Talking with: Bryn Oh

“I am a professional oil painter who has come into second life to create new media art ideas that don’t work as well in the oil painting medium.”

This presents herself Bryn Oh in her blog. In SL she is one of the most prolific and renowned artists, not only for her mounts and sculptures, but also as a machinima creator. It would be very difficult for me to define and label her art, all that really matters is that his works are stories full of feeling for themselves, and they have the power to transmit to those who observe them. Bryn Oh’s magic is to give life to characters and improbable stories and give us the option to make them part of us, she opens wide the entrance to a world of fantasy and feeling. She is known as The steam princess.


Jeanette Reinoir: Hi Bryn, is a pleasure to have you in our magazine and to introduce yourself to our readers.

As you tell me in the information that you sent to me previously, you started studying psychology, then art and design in Toronto and Florence, later you made a degree in Softimage computer animation and Zbrush, and then you are a painter in oils in your first life. The birth of Bryn Oh in Second Life went from the idea to see if a virtual artist could become successful in the first life. Following your career in SL and RL we can see that this all has been, what can you tell us about this experience?, what meaning has it for you and what changes it has made or how it has affected (enriched) to your life?.

Bryn Oh: The creation of Bryn Oh has been a wonderful experience for me.  Through her I have been able to work with companies such as IBM, directors such as Peter Greenaway and been in events such as the World Expo in Shanghai, Universities and Galleries.  As an oil painter I often spend long periods of time alone in my studio painting.  You rely on your gallery to find opportunities for you, but generally they are fairly local, either within your city, country or neighbouring country.  As Bryn Oh I deal directly with people from around the world on a daily basis.  For example, the World Expo exhibited movies that I created in Second Life, and they were shown in the Spanish Pavilion.  The person who made this possible is named Cristina García-Lasuén or Aino Baar.  Cristina is a Spanish curator whom I would never have met had it not been for Second Life.  Second Life seemed to bring me into contact with more people from around the world with similar interests than I was able to do as a RL painter.

J.R.: You are a very versatile artist, could you explain a bit about the different facets of your art?. Do you have preference for any of them? Why is this special to you?.

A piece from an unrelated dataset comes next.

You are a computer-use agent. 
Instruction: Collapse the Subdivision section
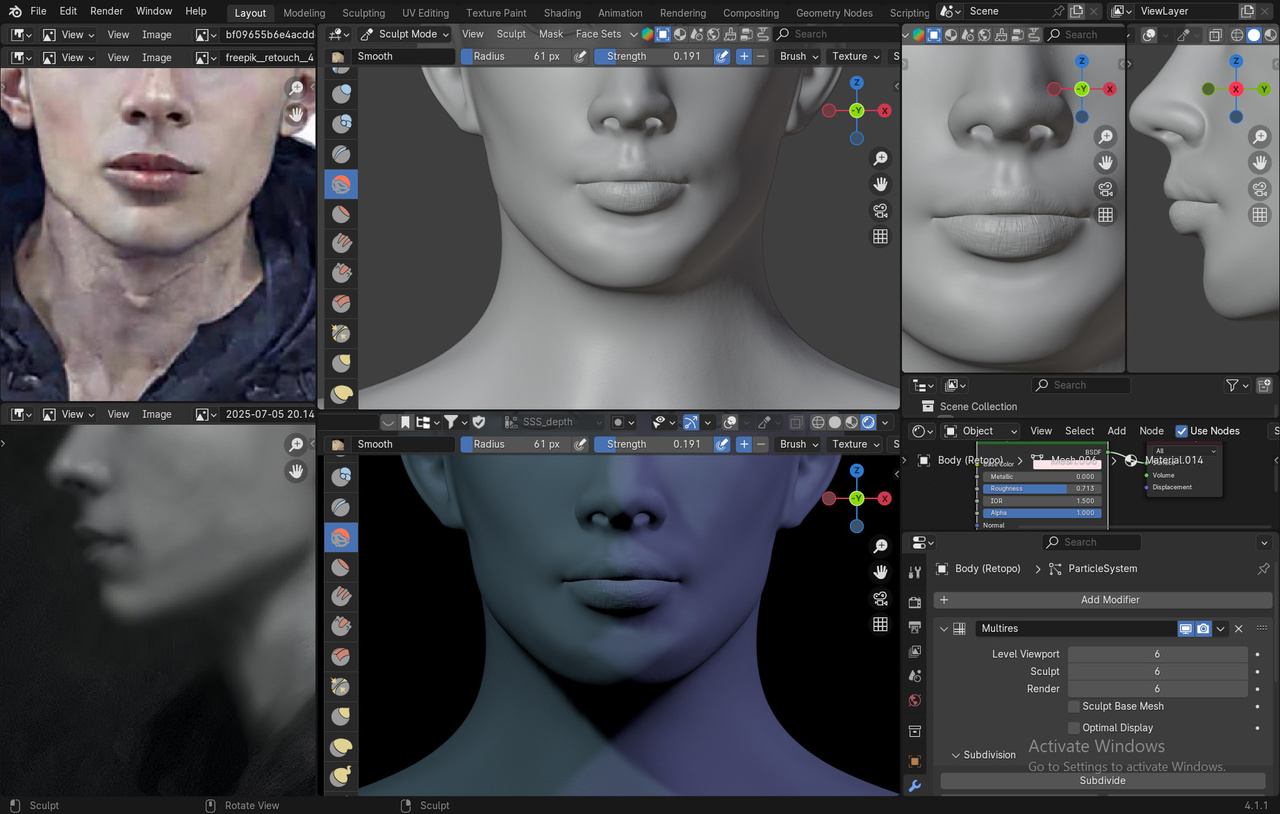coord(957,755)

B.O.: There are quite a few stages to the artworks I create in Second Life.  It begins in RL where I often will write out poems and sketch ideas for a narrative.  I will look within myself for something I need to say.  Something personal.  I will then take that idea and plan out ways to portray it.  Then I will come to second life and begin to build it.  Beyond building it also involves creating textures, ambient sound placement, scripting and so on.  From here I will often create a machinima or movie to tell the story in another format.  Depending on the artwork this will take months.  If I had to pick a preference it would be the actual 3D build within Second Life.  What makes this part special to me is that it represents what is unique about Second Life as an art medium.  As a viewer you enter my creation and explore it however you wish to.  You can look under a bed or wander off into a forest.  The freedom of this stage is what I enjoy most.  It is what defines this medium.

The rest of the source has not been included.